The painters involved in the academy were reacting against the Italianate Late Baroque manner exemplified by Thornhill himself, while the designers were developing alternatives to the cool Neo-Palladianism being espoused at the time by Lord Burlington and William Kent; the rococo artists found patrons, as Mark Girouard first noted, in the circle that formed around Frederick, Prince of Wales in Leicester Square.

==Old Slaughter's Coffee House==
Not all the artists in St. Martin's Lane were members of the Academy. Matthew Lock, the draughtsman and engraver who engraved most of the designs for Chippendale's Director, advertised in 1748 that he was offering evening drawing-classes for tradesmen and students in his premises "Facing Old Slaughter's Coffee House". and Thomas Chippendale, the most famous maker of English rococo furniture, seem never to have joined.

Other French Protestant emigrés were drawn to the mix of English and foreigners at Slaughter's. Abraham de Moivre, friend of Newton and Halley, eked out a meagre existence as a tutor, spending evening hours at Slaughter's. at the time chiefly interesting to gamblers seeking to maximise their odds rather than to statisticians. Other intellectuals were drawn to the atmosphere of Slaughter's: Joseph Priestley met in a virtual "Slaughter's Club" with Josiah Wedgwood, Captain Cook and Sir Joseph Banks.

The presence of several outstanding cabinetmakers in St. Martin's Lane was influential in translating Rococo designs into furnishings. In December 1753, directly across from Old Slaughter's Thomas Chippendale took a long lease on three houses that served as his premises for the rest of his career. A chance remark establishes that the cabinet-maker John Linnell attended life-classes at the St. Martin's Lane Academy, and William Hallett also had workshops in the Lane.

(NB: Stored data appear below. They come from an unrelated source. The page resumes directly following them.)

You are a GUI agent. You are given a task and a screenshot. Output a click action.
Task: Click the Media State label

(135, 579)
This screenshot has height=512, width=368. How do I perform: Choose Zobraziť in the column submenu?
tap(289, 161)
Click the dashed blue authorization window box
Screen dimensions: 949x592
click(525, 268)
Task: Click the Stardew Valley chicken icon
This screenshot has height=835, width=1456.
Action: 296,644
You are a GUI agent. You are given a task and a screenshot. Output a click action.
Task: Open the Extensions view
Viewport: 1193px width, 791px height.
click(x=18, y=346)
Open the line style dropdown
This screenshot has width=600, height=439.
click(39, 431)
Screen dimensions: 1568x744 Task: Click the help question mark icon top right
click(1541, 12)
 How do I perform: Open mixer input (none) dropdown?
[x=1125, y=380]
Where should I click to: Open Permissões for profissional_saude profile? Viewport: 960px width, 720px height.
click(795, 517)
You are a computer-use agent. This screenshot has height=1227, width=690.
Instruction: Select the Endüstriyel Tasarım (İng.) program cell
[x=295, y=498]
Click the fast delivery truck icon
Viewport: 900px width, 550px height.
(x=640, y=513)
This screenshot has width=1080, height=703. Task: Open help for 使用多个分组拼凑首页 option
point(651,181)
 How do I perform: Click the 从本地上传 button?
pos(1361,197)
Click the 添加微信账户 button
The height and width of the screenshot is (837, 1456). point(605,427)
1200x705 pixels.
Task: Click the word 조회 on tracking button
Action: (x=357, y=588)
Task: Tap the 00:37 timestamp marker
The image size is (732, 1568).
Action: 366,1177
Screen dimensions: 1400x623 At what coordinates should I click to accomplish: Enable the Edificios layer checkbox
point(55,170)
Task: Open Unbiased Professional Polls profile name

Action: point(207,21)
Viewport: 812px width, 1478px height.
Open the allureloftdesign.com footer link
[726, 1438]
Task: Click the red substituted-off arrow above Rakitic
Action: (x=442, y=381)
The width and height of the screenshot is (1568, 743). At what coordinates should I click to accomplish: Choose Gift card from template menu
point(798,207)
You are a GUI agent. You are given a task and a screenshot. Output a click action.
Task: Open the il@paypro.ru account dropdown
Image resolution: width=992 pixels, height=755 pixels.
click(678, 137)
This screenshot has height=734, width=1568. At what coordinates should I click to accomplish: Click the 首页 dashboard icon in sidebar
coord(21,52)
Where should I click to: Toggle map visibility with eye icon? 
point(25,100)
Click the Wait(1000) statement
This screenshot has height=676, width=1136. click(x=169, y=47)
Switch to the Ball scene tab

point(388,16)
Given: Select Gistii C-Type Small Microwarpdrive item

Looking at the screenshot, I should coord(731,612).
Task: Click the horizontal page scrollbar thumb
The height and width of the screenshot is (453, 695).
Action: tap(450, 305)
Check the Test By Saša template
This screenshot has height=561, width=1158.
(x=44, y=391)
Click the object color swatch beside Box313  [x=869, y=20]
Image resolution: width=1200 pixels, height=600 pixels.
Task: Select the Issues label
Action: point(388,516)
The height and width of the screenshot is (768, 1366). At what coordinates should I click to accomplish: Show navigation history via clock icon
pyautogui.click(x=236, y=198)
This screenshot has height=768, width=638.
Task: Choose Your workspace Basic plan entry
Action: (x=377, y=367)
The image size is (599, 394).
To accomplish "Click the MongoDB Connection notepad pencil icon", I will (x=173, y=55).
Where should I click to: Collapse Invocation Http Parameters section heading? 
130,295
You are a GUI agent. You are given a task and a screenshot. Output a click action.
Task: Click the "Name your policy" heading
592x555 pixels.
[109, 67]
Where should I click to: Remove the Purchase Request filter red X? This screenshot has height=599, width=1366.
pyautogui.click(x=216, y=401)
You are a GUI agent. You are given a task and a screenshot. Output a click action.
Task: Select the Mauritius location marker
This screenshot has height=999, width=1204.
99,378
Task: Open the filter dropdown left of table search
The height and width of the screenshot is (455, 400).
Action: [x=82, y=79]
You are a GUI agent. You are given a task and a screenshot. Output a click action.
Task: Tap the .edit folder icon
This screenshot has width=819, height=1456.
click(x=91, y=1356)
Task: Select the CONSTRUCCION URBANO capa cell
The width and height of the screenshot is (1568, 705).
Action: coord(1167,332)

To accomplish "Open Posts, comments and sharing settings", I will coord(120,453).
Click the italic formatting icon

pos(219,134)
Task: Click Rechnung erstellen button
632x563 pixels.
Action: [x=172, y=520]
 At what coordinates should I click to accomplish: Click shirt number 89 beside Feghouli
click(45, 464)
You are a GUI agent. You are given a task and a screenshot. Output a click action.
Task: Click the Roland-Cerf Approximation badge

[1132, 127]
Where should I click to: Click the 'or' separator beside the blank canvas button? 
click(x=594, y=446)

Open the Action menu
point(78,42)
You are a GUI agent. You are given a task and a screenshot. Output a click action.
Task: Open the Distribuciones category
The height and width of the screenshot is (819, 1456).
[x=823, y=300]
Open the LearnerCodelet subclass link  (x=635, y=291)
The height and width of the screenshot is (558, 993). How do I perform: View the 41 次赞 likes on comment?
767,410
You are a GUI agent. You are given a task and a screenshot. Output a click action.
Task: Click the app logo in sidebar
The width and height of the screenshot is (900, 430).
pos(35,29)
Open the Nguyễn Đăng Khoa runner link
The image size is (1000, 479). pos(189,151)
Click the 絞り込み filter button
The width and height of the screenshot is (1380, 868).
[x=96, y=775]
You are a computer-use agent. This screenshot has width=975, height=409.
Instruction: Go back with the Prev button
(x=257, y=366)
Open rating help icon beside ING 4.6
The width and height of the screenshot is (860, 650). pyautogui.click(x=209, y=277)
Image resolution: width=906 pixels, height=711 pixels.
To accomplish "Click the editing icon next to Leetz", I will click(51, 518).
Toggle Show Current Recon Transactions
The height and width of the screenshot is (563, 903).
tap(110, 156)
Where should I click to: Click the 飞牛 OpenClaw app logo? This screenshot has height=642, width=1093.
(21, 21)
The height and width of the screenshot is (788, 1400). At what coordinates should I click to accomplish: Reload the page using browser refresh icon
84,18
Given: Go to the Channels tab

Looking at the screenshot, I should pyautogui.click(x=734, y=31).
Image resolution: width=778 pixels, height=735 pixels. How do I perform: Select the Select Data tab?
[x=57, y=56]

In the 1760s Old Slaughter's Coffee House was the place where the Italian painter Antonio Zucchi, brought to London by Robert Adam, formed a friendship with the literary intellectual Jean-Paul Marat, "a man of extensive classical learning who continually proposed subjects which he had selected for Zucchi to design", the painter Joseph Farington noted in his diary, after Marat's subsequent revolutionary career had run its course; Marat came to Zucchi's house "in the most familiar manner, a knife and fork laid for him every day." At a later date it was "over a Neck of Veal and Potatoes, at the Old Slaughter Coffee House", that the liberal scientific Club of Honest Whigs, centred on the figure of Benjamin Franklin was formed.

The artistic circle meeting at Old Slaughter's Coffee House was revived from its obscurity in a series of articles by Mark Girouard.